メキシコ湾で深刻な原油流出事故をもたらしたBP社の「ディープウォーター・ホライズン」事故からちょうど一年たったいま、一時は会社の存続まで心配されたBP社が見事によみがえった。
事故前に50-60ドルのレンジで動いていた株価が事故後には27ドルまで暴落したが、現在は50ドルまで復活し、安定的な動きを示している。株主は結局、この事故に関して殆ど責任を取らずにすんだ形だ。一方事故の被災者は、いまだにきちんとした補償を受けられず、いわゆる風評被害に関しては、補償の見込みがないという。
どうしてこうなったのか。その辺の事情をアメリカ在住の作家冷泉彰彦氏が、WEB上でレポートしている。「1周年を迎えたBP油田爆発事故は原発事故の参考になるのか?」
問題の根本は補償スキームのあり方にあると、氏はいう。アメリカ政府は事故の補償をBP単独の責任とし、しかも補償額の上限を設定するようなことまでした。これは私企業が引き起こした事故に公的資金を投じるのはナンセンスだとする共和党の主張に配慮したためだが、その結果アメリカ政府は補償スキームに大きな発言ができない立場に陥った。政府に代って裁判所が仲介する形で、民事手続きにのっとった補償スキームを作り上げた。費用に上限を設定するやり方は、一方で補償のための資産保全という側面もあったが、他方ではBPに責任の限界を設定してやることにつながった。

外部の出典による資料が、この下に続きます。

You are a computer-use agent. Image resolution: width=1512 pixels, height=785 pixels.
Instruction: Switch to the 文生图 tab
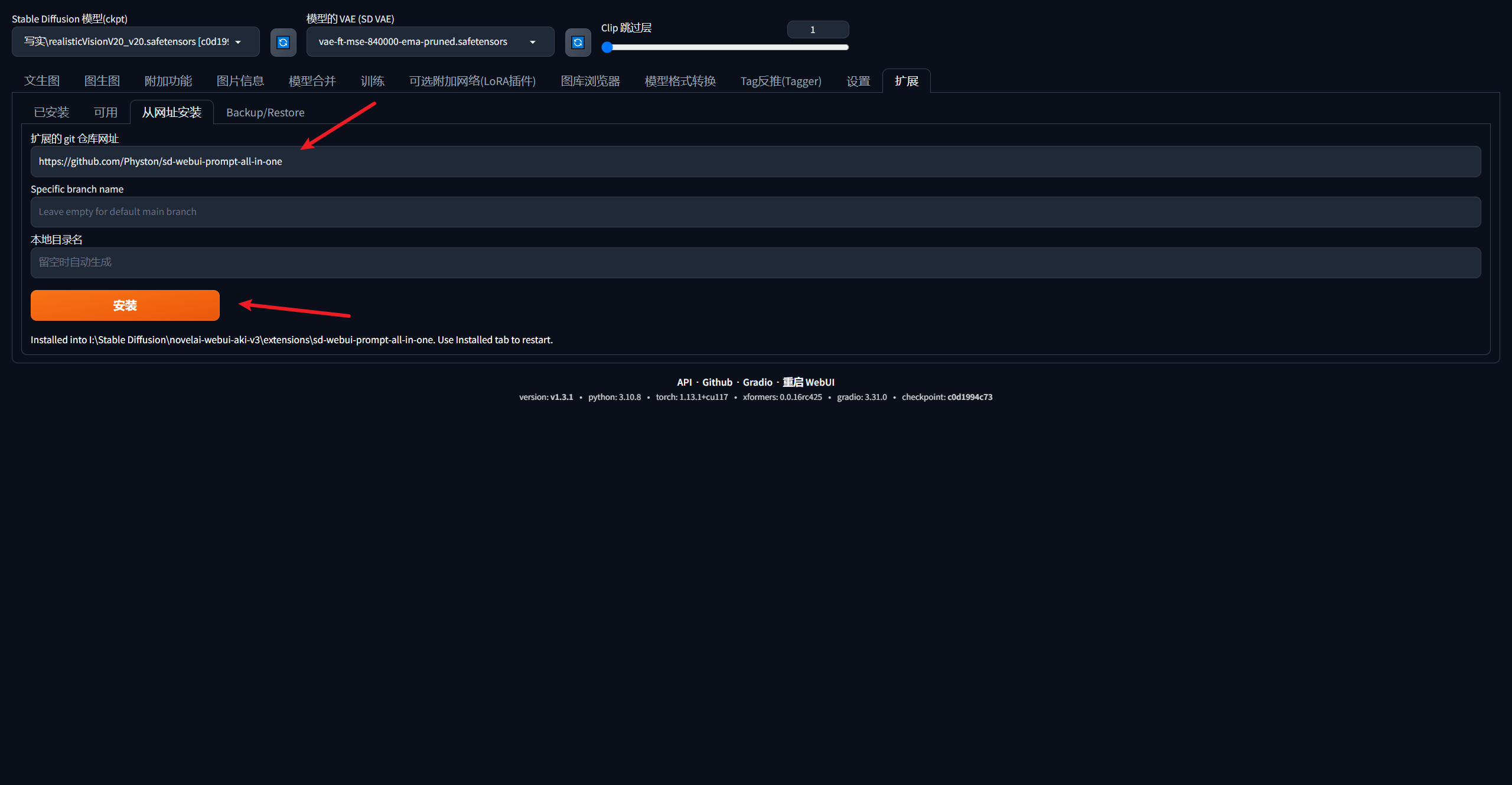(x=42, y=81)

裁判所がBPに求めた金額は20ビリオン(1兆7千億円)だ。これが多いのか少ないのか、筆者のようなものにはわからない。だがこの金がカバーするのは、直接的な被害だけで、風評被害などは対象にならない。また、民事手続きを厳格に適用することを前提にしていることから、被害の内容を厳格に証明しなければならず、被災者にとっては補償にいたるハードルは高い。
またこれを一私企業の問題に矮小化した結果、環境問題や風評被害に対する配慮はワキへおかれ、環境より雇用のほうが大事だという風潮が強まる中で、事故を徹底的に追求しようとする機運もしぼんでいった。
こうした流れを整理したうえで氏は、損をしたのは地元だけで、BPもオバマも実にうまく立ち回ったと総括している。その上でさらに、この事故が福島原発に何ほどかの教訓になるか、意見を述べているが、要するにこんな馬鹿なことはするな、あるいはさせるな、ということに尽きるようである。